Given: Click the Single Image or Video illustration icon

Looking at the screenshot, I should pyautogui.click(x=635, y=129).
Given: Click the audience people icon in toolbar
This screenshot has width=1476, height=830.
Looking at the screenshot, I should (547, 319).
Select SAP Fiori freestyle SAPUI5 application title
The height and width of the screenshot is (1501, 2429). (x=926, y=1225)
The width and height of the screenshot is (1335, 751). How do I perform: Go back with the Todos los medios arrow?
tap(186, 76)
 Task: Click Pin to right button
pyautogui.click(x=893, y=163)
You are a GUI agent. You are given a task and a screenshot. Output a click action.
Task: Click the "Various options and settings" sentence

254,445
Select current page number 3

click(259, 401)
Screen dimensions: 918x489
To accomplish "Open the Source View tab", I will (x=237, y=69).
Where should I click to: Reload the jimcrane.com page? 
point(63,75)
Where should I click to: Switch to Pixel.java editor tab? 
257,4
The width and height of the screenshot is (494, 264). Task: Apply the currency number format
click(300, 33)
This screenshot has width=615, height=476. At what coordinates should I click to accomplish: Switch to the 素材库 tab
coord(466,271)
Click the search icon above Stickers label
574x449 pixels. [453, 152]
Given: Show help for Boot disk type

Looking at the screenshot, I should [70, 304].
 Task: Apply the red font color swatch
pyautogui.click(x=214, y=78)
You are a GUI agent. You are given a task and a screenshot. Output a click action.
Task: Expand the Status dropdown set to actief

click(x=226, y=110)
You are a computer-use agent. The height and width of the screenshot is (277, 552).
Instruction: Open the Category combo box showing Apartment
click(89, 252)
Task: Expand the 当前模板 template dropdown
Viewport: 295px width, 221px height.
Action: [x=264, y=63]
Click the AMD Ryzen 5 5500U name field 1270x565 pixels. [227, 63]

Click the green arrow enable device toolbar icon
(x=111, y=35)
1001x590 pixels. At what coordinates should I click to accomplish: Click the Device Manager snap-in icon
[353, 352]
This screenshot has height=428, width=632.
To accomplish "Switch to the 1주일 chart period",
* * * * * * * * *
*YOUR TASK:* Locate each line in the material above that contains the word "icon", and copy those lines out in full.

*EXPECTED ANSWER:*
Given: Click the Single Image or Video illustration icon
Given: Click the audience people icon in toolbar
Click the search icon above Stickers label
Click the green arrow enable device toolbar icon
1001x590 pixels. At what coordinates should I click to accomplish: Click the Device Manager snap-in icon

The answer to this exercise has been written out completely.